抽出テキスト —

ひと~マイライフ-原因の分からない拘束性換気障害 苦しいけれどチャレンジは続けたい

「新ノーマライゼーション」2020年12月号

中野佳弘(なかのよしひろ)

1961年生まれ。25歳からスポーツジムに通い始め、30代にはマラソン、40~50代にかけてはボディビルにも挑戦。フルマラソンの自己ベストは3時間40分。ところが50代半ばに原因不明の呼吸不全となり、在宅酸素療法を受ける生活に。病を押して仕事を続けるかたわら、呼吸器疾患の患者団体で活動したり、放送大学で勉学にも励んでいる。大阪府在住。

低酸素血症で「死ぬかも」と思うほどの息切れ

私は「拘束性の慢性呼吸不全」です。でもこれは症状であって、病名ではありません。4年ほど前、地下鉄の階段で「どうも息苦しい」と違和感を覚えたのが最初の徴候でした。その半年後、2歳の姪を抱っこして100メートルほど歩いただけで肩でハアハア息をしている自分に気づいて、「これは普通じゃない!」と思いました。

かかりつけの医師に相談すると、レントゲン写真を見て「心臓が肥大している」と循環器内科を勧められ受診しましたが、結果は「異常なし」でした。そう言われても息苦しさは変わらないので、呼吸器内科に行きました。さまざまな検査をして「拘束性の換気障害」と診断されました。“拘束性”とは肺が膨らみにくく息を吸うのが困難な状態です。ただ、「間質性肺炎ではない」「肺炎も起こしていない」など、同じような症状の他の疾患の可能性を否定する内容でした。「原因不明」だというのです。「とりあえず様子をみましょう」ということになりました。

データセット抜粋 —

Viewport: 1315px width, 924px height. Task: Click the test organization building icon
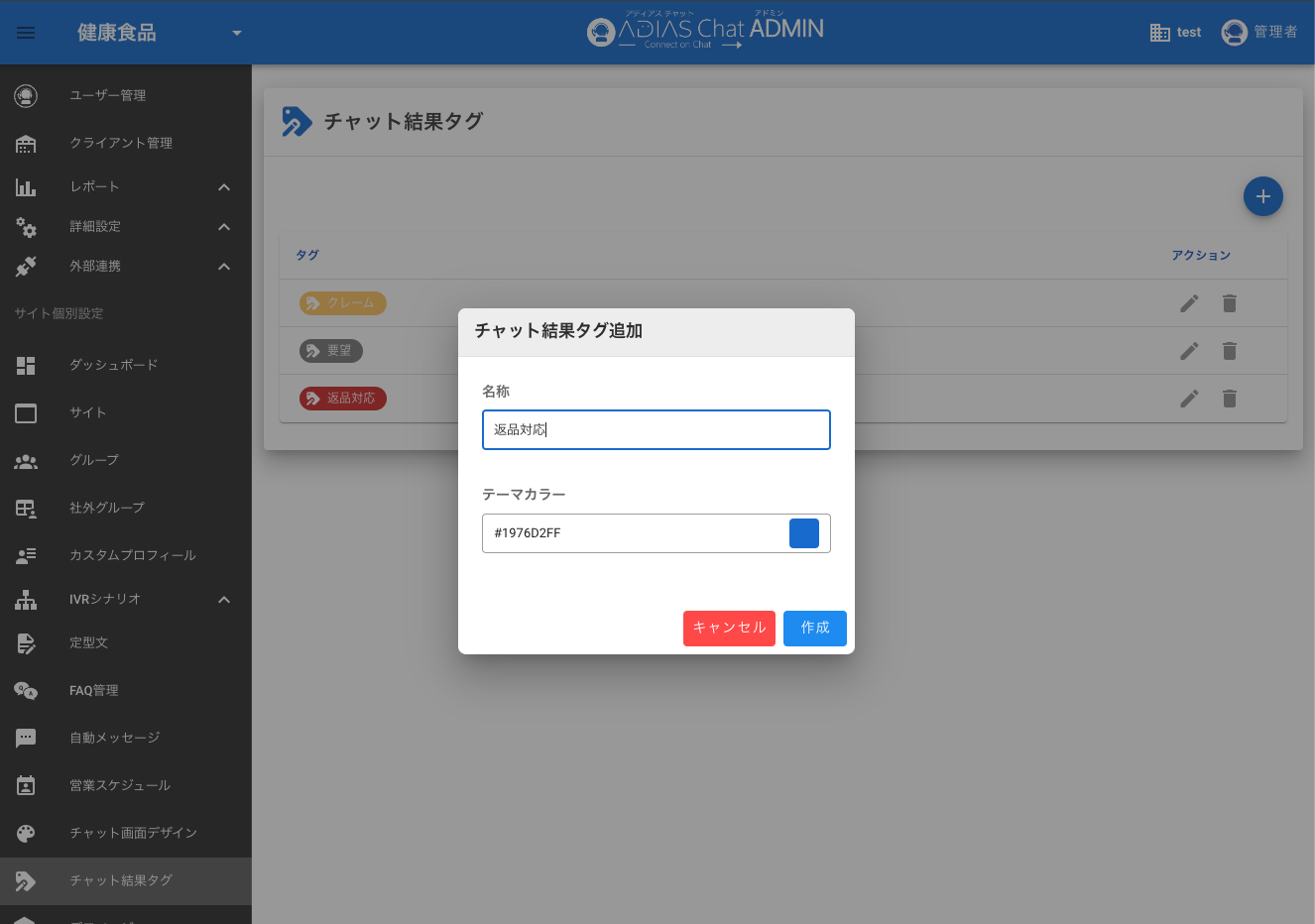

取り組む課題 — 抽出テキストのうち、「中野佳弘(なかのよしひろ)」を含む語句で始まり「通じゃない!」と思いました。」で終わる部分を、一字も変えずに再掲してください。 抽出テキストだけを手がかりにしてください。

完成した解答 —
中野佳弘(なかのよしひろ)

1961年生まれ。25歳からスポーツジムに通い始め、30代にはマラソン、40~50代にかけてはボディビルにも挑戦。フルマラソンの自己ベストは3時間40分。ところが50代半ばに原因不明の呼吸不全となり、在宅酸素療法を受ける生活に。病を押して仕事を続けるかたわら、呼吸器疾患の患者団体で活動したり、放送大学で勉学にも励んでいる。大阪府在住。

低酸素血症で「死ぬかも」と思うほどの息切れ

私は「拘束性の慢性呼吸不全」です。でもこれは症状であって、病名ではありません。4年ほど前、地下鉄の階段で「どうも息苦しい」と違和感を覚えたのが最初の徴候でした。その半年後、2歳の姪を抱っこして100メートルほど歩いただけで肩でハアハア息をしている自分に気づいて、「これは普通じゃない!」と思いました。